:: TASK DETAILS ::
Take the line containing "The height and width of the screenshot is (784, 1522)." in the listing below and copy it, along with every line after it, without alteration.

:: EXTRACTED RECORDS ::
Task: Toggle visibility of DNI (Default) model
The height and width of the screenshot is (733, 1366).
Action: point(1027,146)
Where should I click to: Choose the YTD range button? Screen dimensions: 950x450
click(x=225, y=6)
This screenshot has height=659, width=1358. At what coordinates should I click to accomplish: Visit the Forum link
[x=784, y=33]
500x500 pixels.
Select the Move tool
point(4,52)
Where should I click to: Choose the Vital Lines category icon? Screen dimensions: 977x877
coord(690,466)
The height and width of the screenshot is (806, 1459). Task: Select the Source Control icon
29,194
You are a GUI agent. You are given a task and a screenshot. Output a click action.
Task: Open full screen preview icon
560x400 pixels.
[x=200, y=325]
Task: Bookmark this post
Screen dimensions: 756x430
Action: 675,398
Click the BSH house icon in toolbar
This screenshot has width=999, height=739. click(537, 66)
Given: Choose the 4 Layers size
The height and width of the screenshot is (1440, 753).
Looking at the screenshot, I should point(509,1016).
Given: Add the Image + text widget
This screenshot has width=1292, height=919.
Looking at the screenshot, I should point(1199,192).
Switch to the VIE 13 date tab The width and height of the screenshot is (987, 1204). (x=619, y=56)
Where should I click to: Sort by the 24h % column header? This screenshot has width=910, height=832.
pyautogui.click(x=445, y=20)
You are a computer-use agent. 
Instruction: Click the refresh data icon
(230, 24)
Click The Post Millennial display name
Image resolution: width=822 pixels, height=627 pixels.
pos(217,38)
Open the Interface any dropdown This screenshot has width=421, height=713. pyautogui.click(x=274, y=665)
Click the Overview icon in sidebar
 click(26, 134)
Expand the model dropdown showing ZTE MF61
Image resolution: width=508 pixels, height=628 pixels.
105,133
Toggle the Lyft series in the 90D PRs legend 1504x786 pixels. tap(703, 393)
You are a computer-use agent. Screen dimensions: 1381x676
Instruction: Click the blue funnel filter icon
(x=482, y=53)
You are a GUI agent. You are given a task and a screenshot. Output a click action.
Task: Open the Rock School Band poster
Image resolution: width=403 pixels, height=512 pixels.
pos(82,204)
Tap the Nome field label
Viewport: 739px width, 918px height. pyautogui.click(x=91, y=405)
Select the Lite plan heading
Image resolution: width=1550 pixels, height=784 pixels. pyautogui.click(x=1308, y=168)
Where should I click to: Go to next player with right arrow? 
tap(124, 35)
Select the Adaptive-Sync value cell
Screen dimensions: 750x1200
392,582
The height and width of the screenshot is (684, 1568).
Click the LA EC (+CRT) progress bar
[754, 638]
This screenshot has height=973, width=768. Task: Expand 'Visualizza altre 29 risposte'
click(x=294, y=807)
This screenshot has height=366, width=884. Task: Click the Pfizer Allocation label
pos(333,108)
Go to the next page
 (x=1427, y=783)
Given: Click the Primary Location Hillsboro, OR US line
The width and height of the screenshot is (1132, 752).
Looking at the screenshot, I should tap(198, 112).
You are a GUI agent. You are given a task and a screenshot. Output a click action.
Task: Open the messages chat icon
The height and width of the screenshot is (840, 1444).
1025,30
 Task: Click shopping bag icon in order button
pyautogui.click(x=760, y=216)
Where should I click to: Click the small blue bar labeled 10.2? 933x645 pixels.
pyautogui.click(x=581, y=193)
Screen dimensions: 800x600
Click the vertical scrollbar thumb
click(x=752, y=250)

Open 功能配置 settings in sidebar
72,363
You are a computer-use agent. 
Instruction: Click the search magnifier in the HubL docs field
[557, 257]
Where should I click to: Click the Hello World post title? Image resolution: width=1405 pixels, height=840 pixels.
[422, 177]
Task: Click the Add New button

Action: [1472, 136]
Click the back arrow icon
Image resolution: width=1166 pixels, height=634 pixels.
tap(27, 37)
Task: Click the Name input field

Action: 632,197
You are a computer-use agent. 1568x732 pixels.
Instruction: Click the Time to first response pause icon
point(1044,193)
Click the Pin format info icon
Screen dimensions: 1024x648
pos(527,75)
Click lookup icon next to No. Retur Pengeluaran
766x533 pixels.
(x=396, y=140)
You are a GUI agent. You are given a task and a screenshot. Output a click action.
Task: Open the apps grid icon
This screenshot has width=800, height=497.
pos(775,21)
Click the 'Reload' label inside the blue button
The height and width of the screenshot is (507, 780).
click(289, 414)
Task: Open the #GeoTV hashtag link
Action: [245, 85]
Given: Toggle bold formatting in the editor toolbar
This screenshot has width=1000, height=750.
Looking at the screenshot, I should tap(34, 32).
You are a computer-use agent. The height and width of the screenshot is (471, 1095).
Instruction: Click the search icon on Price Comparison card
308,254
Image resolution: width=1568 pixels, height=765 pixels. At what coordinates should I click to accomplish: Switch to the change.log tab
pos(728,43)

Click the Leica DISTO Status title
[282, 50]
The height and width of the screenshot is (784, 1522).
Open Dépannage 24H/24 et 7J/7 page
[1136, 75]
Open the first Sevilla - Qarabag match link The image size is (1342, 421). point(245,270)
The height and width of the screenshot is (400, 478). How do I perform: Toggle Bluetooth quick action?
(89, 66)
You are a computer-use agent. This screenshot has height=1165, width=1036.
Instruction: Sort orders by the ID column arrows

:: EXERCISE RESULT ::
The height and width of the screenshot is (784, 1522).
Open Dépannage 24H/24 et 7J/7 page
[1136, 75]
Open the first Sevilla - Qarabag match link The image size is (1342, 421). point(245,270)
The height and width of the screenshot is (400, 478). How do I perform: Toggle Bluetooth quick action?
(89, 66)
You are a computer-use agent. This screenshot has height=1165, width=1036.
Instruction: Sort orders by the ID column arrows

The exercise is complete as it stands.